- _Testo di partenza_:

┌──

Il rapporto padre/figlio di Gioventù bruciata (e di molti altri film del regista) è qui declinato in quello sociale adulti/giovani, attraverso la difesa del ragazzo criminale da parte dell’adulto avvocato. L’avvocato è Bogart, che fa una gran prova e ha addirittura prodotto il film.
La forza visiva ed emotiva del bello e dannato è spinta a un livello altissimo, tanto che è l’avvocato stesso che chiede al giovane accusato di omicidio di mostrare il suo bel sorriso per impietosire le donne della giuria popolare.
La purezza del conflitto interiore del ragazzo (che vorrebbe redimersi, ma è come segnato dalla sua formazione) e la tenacia dell’adulto (che lo comprende essendo lui stesso cresciuto nei bassifondi) sono sincere, potenti, e rimangono impresse nello spettatore.
Ma il film, nel suo complesso, è decisamente didascalico. Una lunga requisitoria giudiziaria, intessuta di flash back espositivi, cerca di mostrare l’influenza sociale sui comportamenti criminali di un ragazzo. Ogni esempio è un argomento per la tesi, ogni scena è un tassello per costruire il discorso.
Il tutto, dal punto di vista teorico e plastico è convincente: Bogart dà il meglio di se’ nei lunghi monologhi empatici, tanto che sembra fare le veci della visione dell’autore, e il bianco e nero è bellissimo e tagliato in contrasti forti come i conflitti in gioco.

└──

Dati di localizzazione:
┌──

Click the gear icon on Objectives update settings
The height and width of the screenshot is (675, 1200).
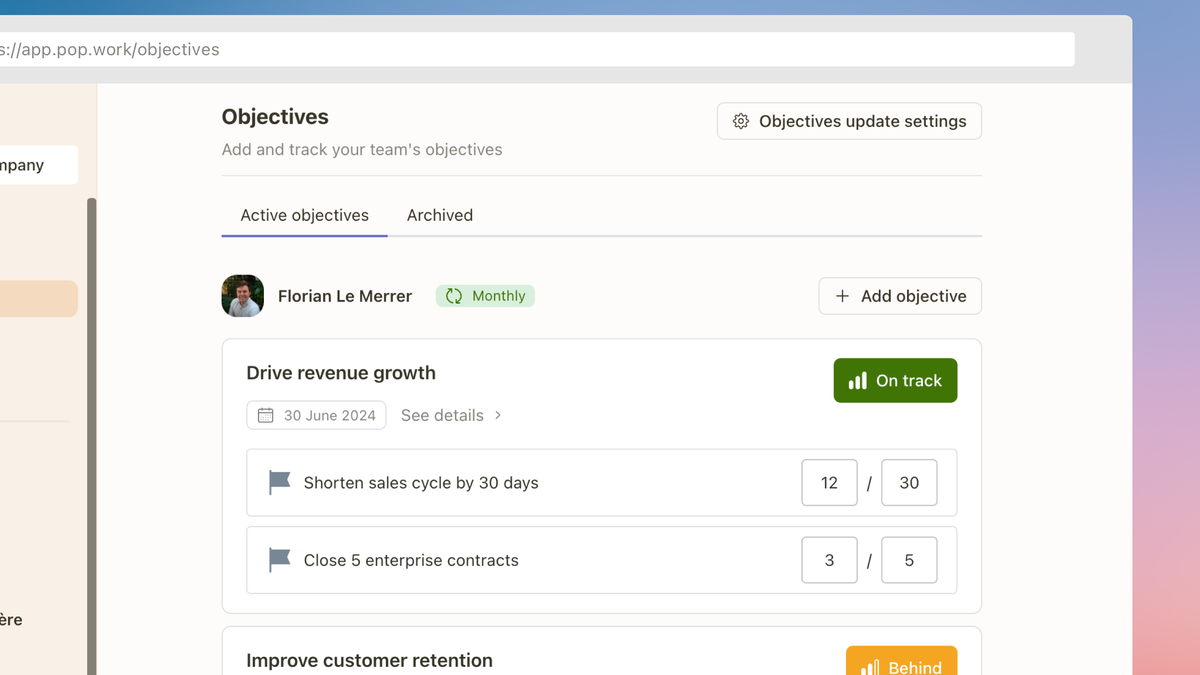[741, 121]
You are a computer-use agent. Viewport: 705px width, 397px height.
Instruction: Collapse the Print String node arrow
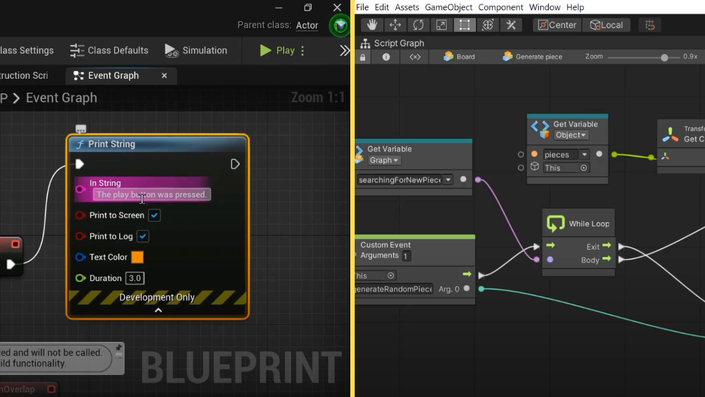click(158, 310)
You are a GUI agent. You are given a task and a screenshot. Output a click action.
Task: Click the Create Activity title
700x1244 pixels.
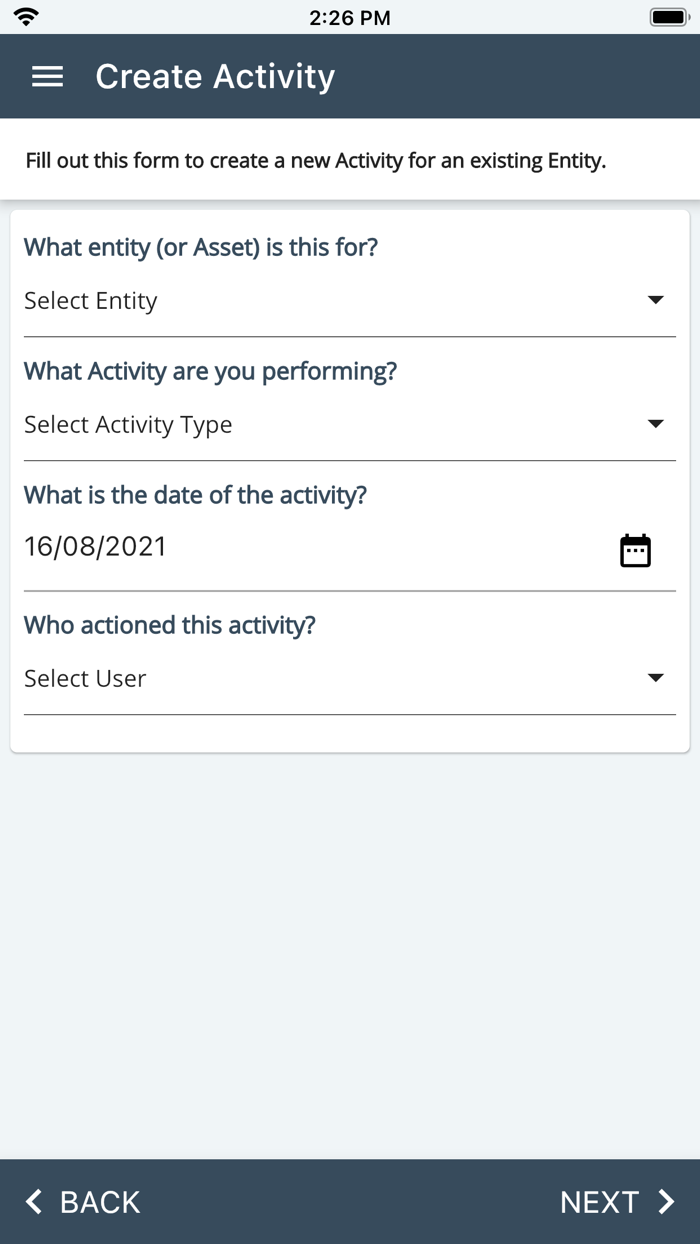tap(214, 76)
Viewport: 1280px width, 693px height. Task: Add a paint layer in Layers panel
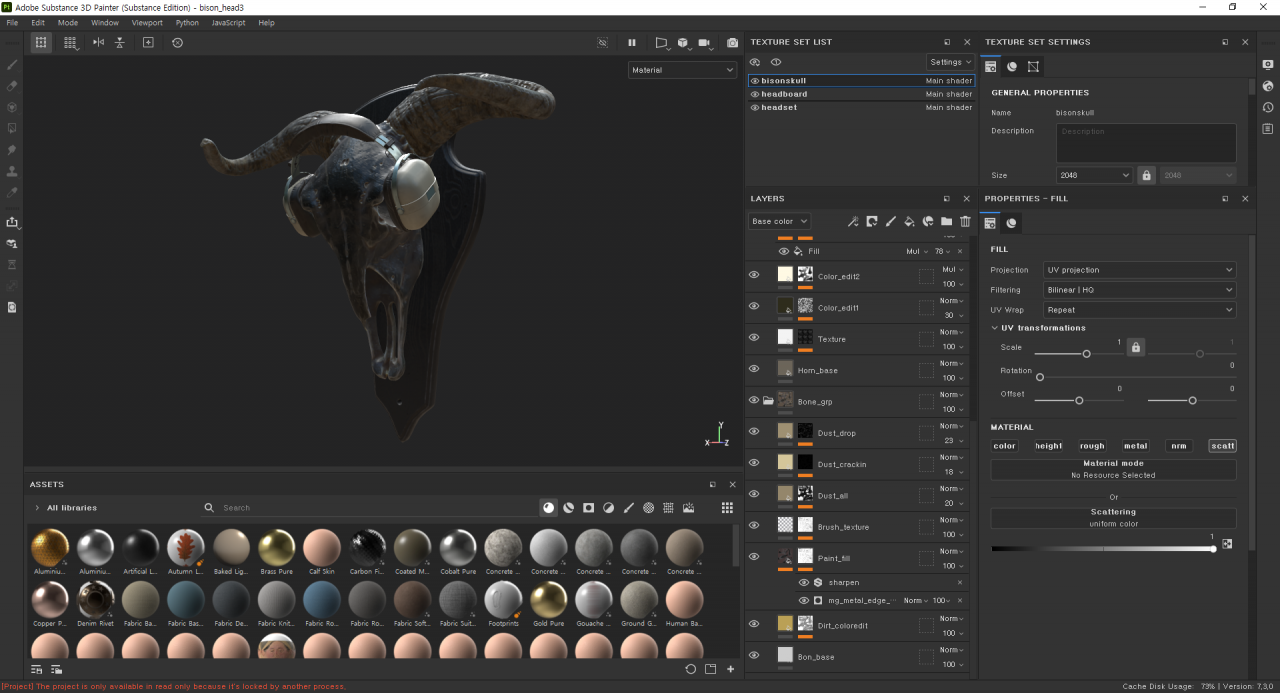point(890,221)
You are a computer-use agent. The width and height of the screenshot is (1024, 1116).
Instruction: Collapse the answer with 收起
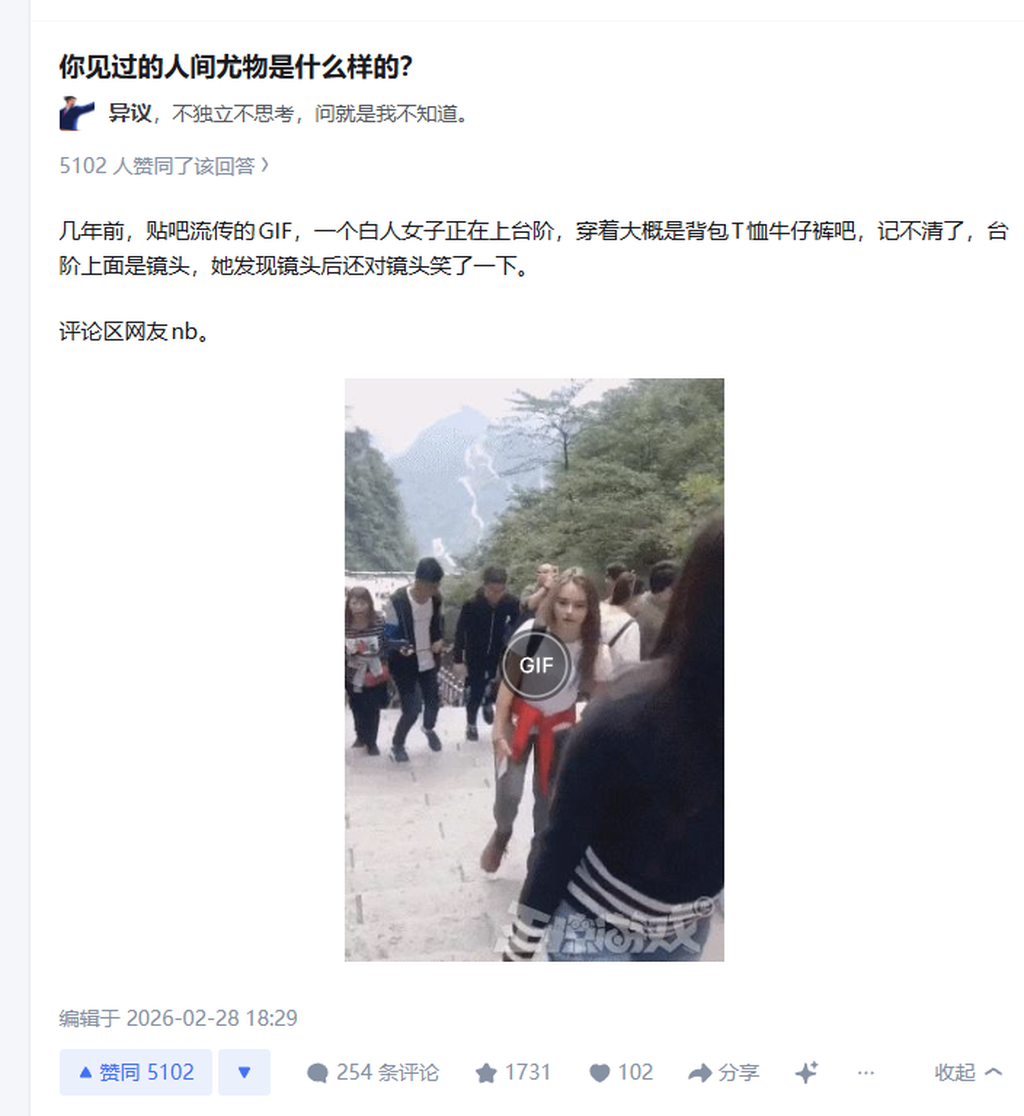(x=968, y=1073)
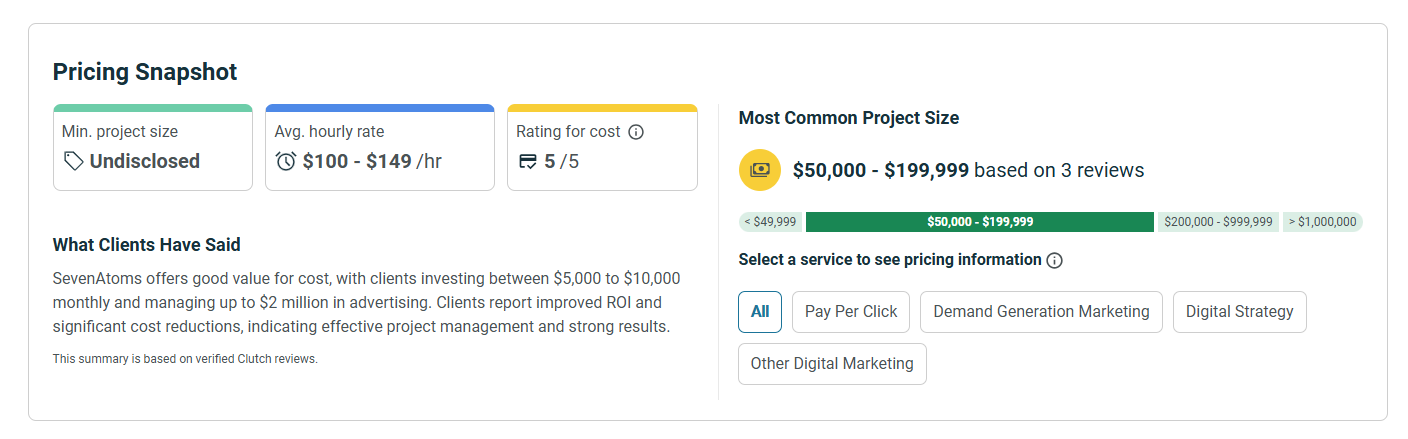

└──

- _Il tuo compito_:
Scrivi il seguito della recensione del film con Bogart, riprendendo subito dopo l'ultima frase riportata.

- _Risposta al compito_:
Ma sembra quasi che Ray abbia voluto responsabilemente costruire una storia basata sulla meccanica della dimostrazione. E il risultato è freddo, tanto che le emozioni esplosive (presenti in ogni film di Ray) si smorzano in inquadrature perfette, in scambi definiti, in relazioni dichiarate.
Non mancano comunque svolte improvvise ed emozioni struggenti fino al finale che lascia a bocca aperta.
In sostanza, mi sembra che la comprensione dei giovani ribelli da parte dell’autore (espressa al massimo in Rebel Whitout a Cause) non ha trovato qui una sua omogeneità, tanto che la visione del mondo espressa dal concetto “la società è responsabile dei comportamenti devianti, quindi tutti noi siamo responsabili” prende il sopravvento sull’intero discorso, preferendo la dimostrazione al racconto.
Un grosso grazie a Iper per questo film (e per il reupload)… anch’io lo cercavo da molto tempo e finalmente l’ho trovato in questo prezioso blog!